Exogenous IL-15 therapy rescues wound healing in aged, sedentary mice. A, experimental design of intravenous pre-treatments and wound surgery with key experimental days denoted on a timeline. B, representative photographs of wound healing progress in young control (Young PBS), old control (Old PBS) and old IL-15 (Old rmIL-15)–treated mice on the indicated days post-wounding. Wound margins are delineated by the dotted white line. Scale bar = 5 mm. C, quantification of wound areas from B. D, final wound closure at time of sacrifice on day 9 expressed as a proportion of the original wound area.
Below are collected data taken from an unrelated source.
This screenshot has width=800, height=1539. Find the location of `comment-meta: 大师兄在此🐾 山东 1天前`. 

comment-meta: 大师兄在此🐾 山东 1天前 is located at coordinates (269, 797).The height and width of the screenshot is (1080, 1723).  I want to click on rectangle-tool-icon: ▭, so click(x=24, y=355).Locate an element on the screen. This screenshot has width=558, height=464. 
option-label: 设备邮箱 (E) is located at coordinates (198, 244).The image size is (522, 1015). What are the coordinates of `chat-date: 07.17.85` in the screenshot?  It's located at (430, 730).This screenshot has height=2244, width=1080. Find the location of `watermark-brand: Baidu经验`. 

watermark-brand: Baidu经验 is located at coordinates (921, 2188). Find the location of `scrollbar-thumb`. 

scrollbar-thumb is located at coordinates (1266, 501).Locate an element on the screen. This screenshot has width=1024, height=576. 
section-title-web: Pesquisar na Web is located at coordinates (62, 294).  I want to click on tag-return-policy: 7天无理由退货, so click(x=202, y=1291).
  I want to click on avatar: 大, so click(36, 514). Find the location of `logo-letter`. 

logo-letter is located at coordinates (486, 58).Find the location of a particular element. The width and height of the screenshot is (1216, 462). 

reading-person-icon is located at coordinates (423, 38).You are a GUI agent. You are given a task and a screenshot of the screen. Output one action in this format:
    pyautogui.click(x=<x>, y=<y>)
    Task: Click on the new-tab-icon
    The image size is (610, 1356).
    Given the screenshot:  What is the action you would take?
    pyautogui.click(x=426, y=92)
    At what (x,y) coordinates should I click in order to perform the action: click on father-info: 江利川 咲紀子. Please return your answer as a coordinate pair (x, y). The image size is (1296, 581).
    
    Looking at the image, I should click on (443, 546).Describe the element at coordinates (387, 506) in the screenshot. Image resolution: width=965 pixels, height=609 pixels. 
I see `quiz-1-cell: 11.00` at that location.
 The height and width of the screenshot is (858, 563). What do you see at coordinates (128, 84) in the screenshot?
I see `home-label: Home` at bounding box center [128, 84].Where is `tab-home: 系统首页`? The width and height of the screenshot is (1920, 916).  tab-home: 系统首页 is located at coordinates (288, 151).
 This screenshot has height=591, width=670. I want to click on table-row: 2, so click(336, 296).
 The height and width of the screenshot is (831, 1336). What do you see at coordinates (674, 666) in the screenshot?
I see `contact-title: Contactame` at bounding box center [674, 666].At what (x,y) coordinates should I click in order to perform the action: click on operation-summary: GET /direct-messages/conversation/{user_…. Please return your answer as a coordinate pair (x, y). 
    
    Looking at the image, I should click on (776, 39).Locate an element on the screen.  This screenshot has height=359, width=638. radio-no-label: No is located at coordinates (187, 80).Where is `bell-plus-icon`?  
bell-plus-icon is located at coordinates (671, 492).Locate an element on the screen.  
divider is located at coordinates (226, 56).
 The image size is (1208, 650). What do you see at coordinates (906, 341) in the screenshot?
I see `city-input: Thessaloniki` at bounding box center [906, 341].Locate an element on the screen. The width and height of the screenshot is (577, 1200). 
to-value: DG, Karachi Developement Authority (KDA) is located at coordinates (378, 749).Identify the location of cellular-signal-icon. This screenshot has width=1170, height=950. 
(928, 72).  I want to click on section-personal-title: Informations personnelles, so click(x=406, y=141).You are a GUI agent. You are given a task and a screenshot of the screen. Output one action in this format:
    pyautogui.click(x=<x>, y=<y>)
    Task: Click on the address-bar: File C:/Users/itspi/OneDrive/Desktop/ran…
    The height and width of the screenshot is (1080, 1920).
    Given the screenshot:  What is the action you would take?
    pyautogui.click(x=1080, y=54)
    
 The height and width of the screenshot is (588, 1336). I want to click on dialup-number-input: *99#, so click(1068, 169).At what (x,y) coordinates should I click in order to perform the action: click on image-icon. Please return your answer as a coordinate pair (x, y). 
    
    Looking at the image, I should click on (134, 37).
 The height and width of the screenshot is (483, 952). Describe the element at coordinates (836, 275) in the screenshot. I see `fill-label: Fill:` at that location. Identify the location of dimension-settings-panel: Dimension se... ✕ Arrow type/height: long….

E, wound closure rate per day determined by average slope of best fit lines. F, projected time for full wound closure based on wound closure rate calculated in E. n = 4–8 mice per group for A–E data. G, quantification of Keratin 14-stained proliferative hub thickness in young PBS, old PBS, and old rmIL-15–treated mice. n = 3–5 mice per group. H, stitched panoramic immunofluorescence images of Keratin 14-stained stem cells and EdU labeling in day 9 post-wounded skin showing the wound bed (WB) and proliferative hub (PH) region of each side. White arrow (original wound edge) to and the yellow arrow (300 μm inwards) indicates the proliferative hub region. Scale bar = 100 μm. Data are mean ± S.E. *, significantly different (p < 0.05) relative to Young PBS mice. #, significantly different (p < 0.05) relative to Old PBS mice.